[Text section]:
━━━━━━━━━━━━━━━━
The earliest Charvaka scholar in India whose texts still survive is Ajita Kesakambali. Although materialist schools existed before Charvaka, it was the only school which systematised materialist philosophy by setting them down in the form of aphorisms in the 6th century BCE. There was a base text, a collection sūtras or aphorisms and several commentaries were written to explicate the aphorisms. This should be seen in the wider context of the oral tradition of Indian philosophy. It was in the 6th century BCE onwards, with the emergent popularity of Buddhism, that ancient schools started codifying and writing down the details of their philosophy.

E. W. Hopkins, in his The Ethics of India (1924), claims that Charvaka philosophy predated Jainism and Buddhism, mentioning "the old Cārvāka or materialist of the 6th century BC". Rhys Davids assumes that lokāyata in ca. the 5th century BC came to mean "skepticism" in general without yet being organised as a philosophical school. This proves that it had already existed for centuries and had become a generic term by 600 BCE. Its methodology of skepticism is included in the Ramayana, Ayodhya kanda, chapter 108, where Jabāli tries to persuade Rāma to accept the kingdom by using nāstika arguments (Rāma refutes him in chapter 109):

O, the highly wise! Arrive at a conclusion, therefore, that there is nothing beyond this Universe. Give precedence to that which meets the eye and turn your back on what is beyond our knowledge. (2.108.17)

There are alternate theories behind the origins of Charvaka. Bṛhaspati is sometimes referred to as the founder of Charvaka or Lokāyata philosophy, although other scholars dispute this. Billington 1997 states that a philosopher named Charvaka lived in or about the 6th century BCE, who developed the premises of this Indian philosophy in the form of Brhaspati Sutra. These sutras predate 150 BCE, because they are mentioned in the Mahābhāṣya (7.3.45).

Arthur Llewellyn Basham, citing the Buddhist Samaññaphala Sutta, suggests six schools of heterodox, pre-Buddhist and pre-Jain, atheistic Indian traditions in 6th century BCE, that included Charvakas and Ajivikas. Charvaka was a living philosophy up to the 12th century in India's historical timeline, after which this system seems to have disappeared without leaving any trace.

==Philosophy==
The Charvaka school of philosophy had a variety of atheistic and materialistic beliefs. They held perception and direct experiences to be the only valid and reliable source of knowledge.

===Epistemology===
The Charvaka epistemology holds perception as the primary and proper source of knowledge, while inference is held as prone to being either right or wrong and therefore conditional or invalid. Perceptions are of two types, for Charvaka, external and internal. External perception is described as that arising from the interaction of five senses and worldly objects, while internal perception is described by this school as that of inner sense, the mind. Inference is described as deriving a new conclusion and truth from one or more observations and previous truths. To Charvakas, inference is useful but prone to error, as inferred truths can never be without doubt. Inference is good and helpful, it is the validity of inference that is suspect – sometimes in certain cases and often in others. To the Charvakas there were no reliable means by which the efficacy of inference as a means of knowledge could be established.
━━━━━━━━━━━━━━━━
[Task instructions]:
**1)** Name every written work mentioned in the passage on Charvaka philosophy.
**2)** According to the passage on Charvaka, until which century did Charvaka remain a living philosophy in India?
**3)** Carry on the passage on Charvaka epistemology from its last sentence.
The material that comes after this has no connection to the passage on Charvaka philosophy.

[Dataset excerpt]:
━━━━━━━━━━━━━━━━
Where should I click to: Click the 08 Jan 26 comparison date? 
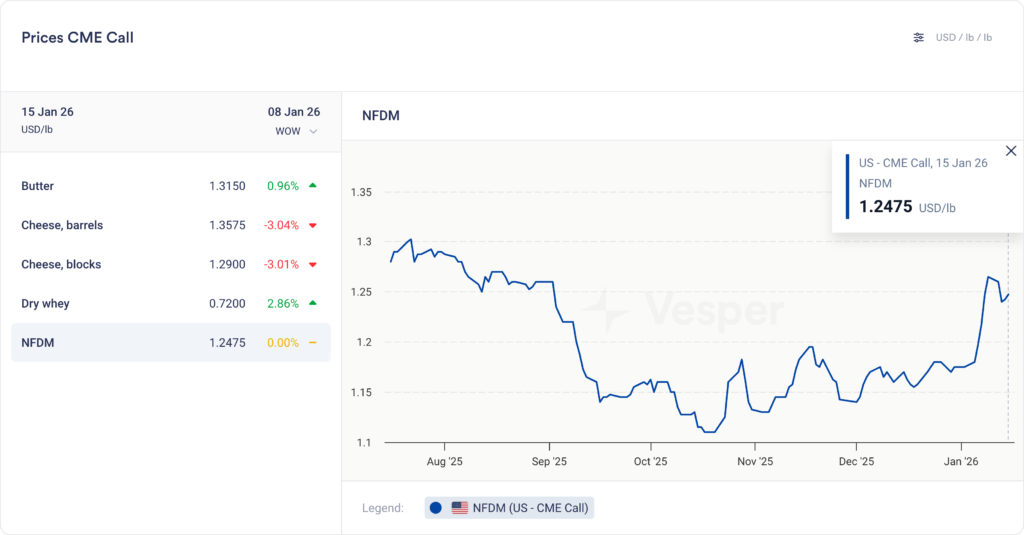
━━━━━━━━━━━━━━━━
[The replies]:
**1)** The Ethics of India, the Ramayana, the Brhaspati Sutra, the Mahābhāṣya, and the Samaññaphala Sutta.

**2)** Up to the 12th century.

**3)**
Charvaka's epistemological argument can be explained with the example of fire and smoke. Kamal states that when there is smoke (middle term), one's tendency may be to leap to the conclusion that it must be caused by fire (major term in logic). While this is often true, it need not be universally true, everywhere or all the times, stated the Charvaka scholars. Smoke can have other causes. In Charvaka epistemology, as long as the relation between two phenomena, or observation and truth, has not been proven as unconditional, it is an uncertain truth. In this Indian philosophy such a method of reasoning, that is jumping to conclusions or inference, is prone to flaw. Charvakas further state that full knowledge is reached when we know all observations, all premises and all conditions. But the absence of conditions, state Charvakas, can not be established beyond doubt by perception, as some conditions may be hidden or escape our ability to observe. They acknowledge that every person relies on inference in daily life, but to them if we act uncritically, we err. While our inferences sometimes are true and lead to successful action, it is also a fact that sometimes inference is wrong and leads to error. Truth then, state Charvaka, is not an unfailing character of inference, truth is merely an accident of inference, and one that is separable. We must be skeptics, question what we know by inference, question our epistemology.

This epistemological proposition of Charvakas was influential among various schools of Indian philosophies, by demonstrating a new way of thinking and re-evaluation of past doctrines. Hindu, Buddhist and Jain scholars extensively deployed Charvaka insights on inference in rational re-examination of their own theories.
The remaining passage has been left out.